BRIEF DESRIPTION OF THE ACCOMPANYING DRAWINGS

The aforementioned aspects and other features of the present invention will be explained in the following description, taken in conjunction with the accompanying drawings, wherein:

Figure 1 is flow diagram illustrating a method of recognizing hand shape for performing a touch action in a touch sensitive device, according to one embodiment of present invention.

Figure 2 is a flow chart illustrating a method of Process mutual capacitance data and computation of parameters, according to one embodiment of present invention.

Figure 3 is a flow chart illustrating a method of data binarization, according to one embodiment of present invention.

Figure 4A is a flow chart illustrating a method of region identification, according to one embodiment of present invention.

Figure 4B is a flow chart illustrating a method of modifying wrongly interpreted region values in the process of region identification, according to one embodiment of present invention.

Figure 5 is a schematic representation of determining orientation of shape using average angle method, according to one embodiment of present invention.

Figure 6 is a flow chart illustrating a method of identifying various parts of hand, separating joint fingers, according to one embodiment of present invention.

Figure 7 is a flow chart illustrating a method of identifying fist, according to one embodiment of present invention.

Figure 8 is a flow chart illustrating a method of identifying finger, according to one embodiment of present invention.

Figure 9 is a flow chart illustrating a method of separating finger, according to one embodiment of present invention.

Figure 10 is a flow chart illustrating a method of storing shapes, according to one embodiment of present invention.

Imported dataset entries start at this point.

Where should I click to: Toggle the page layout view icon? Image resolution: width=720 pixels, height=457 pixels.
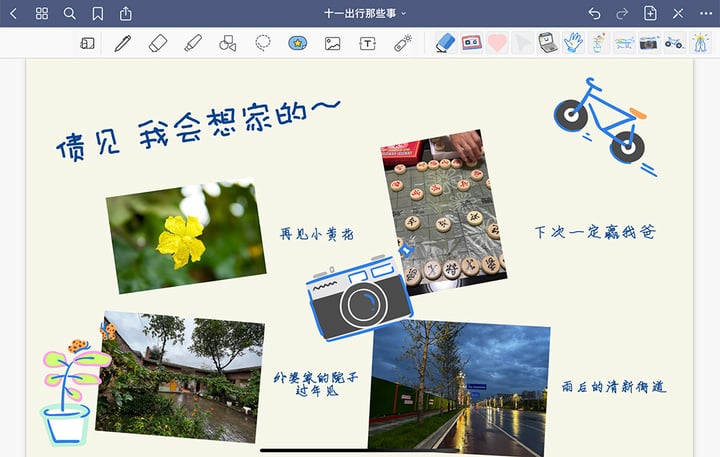coord(88,43)
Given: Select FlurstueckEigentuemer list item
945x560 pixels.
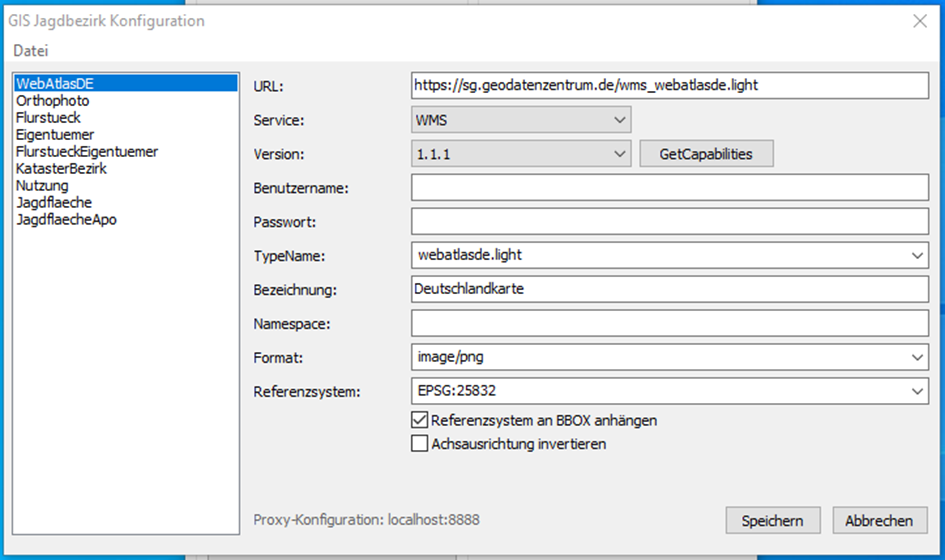Looking at the screenshot, I should [x=87, y=152].
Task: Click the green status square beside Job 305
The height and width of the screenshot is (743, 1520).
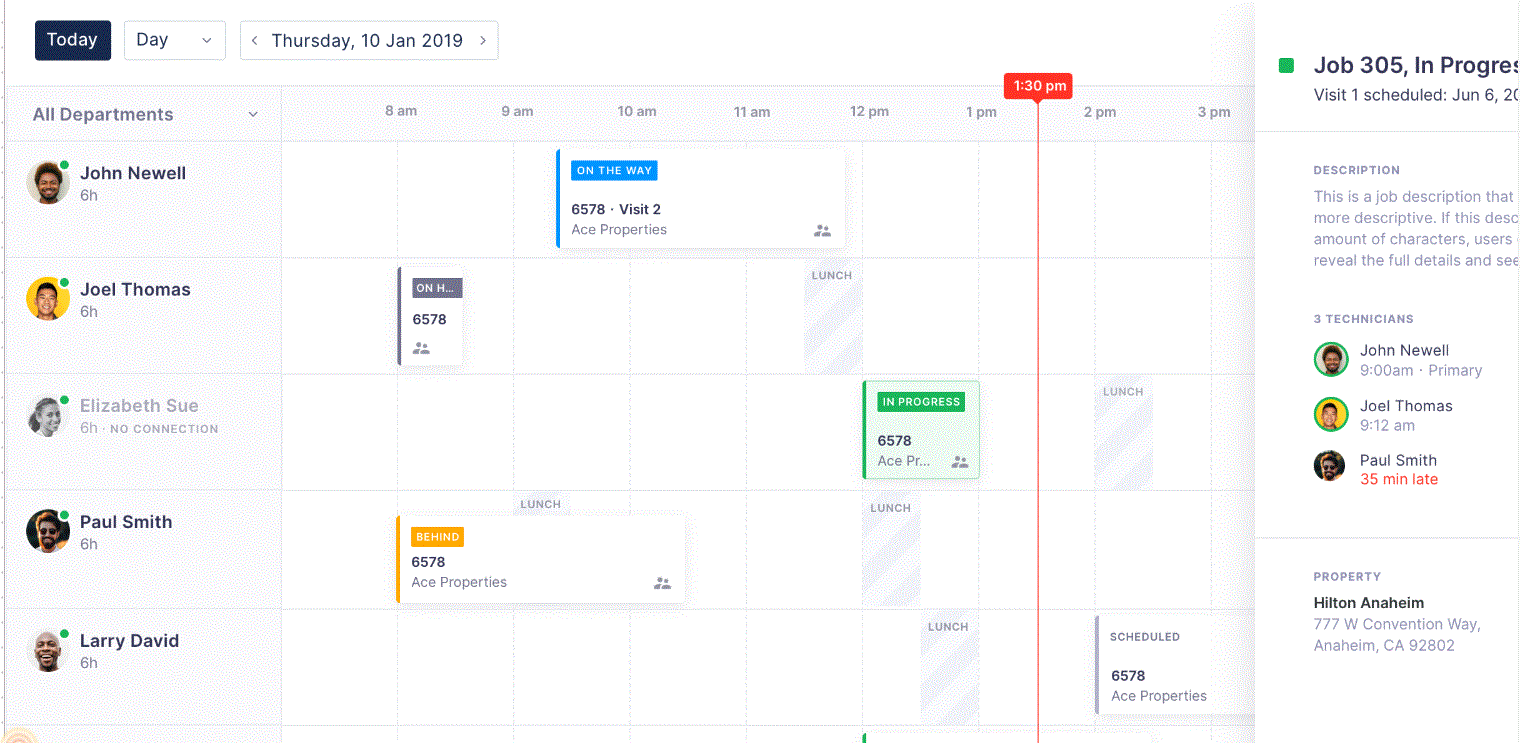Action: 1286,66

Figure 11 is a flow chart illustrating method of shape matching using calculated parameter and recorded parameters, according to one embodiment of present invention.

Figure 12 is a flow chart illustrating method of performing a touch action in a touch-sensitive device, according to another embodiment of present invention.

Figure 13 is a flow diagram illustrating a method of computing parameters and linearizing the gesture performed by the user, according to one embodiment of present invention.

Figures 14A and 14B are schematic representations of performing matching a sample gesture containing two edges, according to one embodiment of present invention.

Figure 15A is a flow diagram illustrating a method of computing one or more parameters for matching, according to another embodiment of present invention.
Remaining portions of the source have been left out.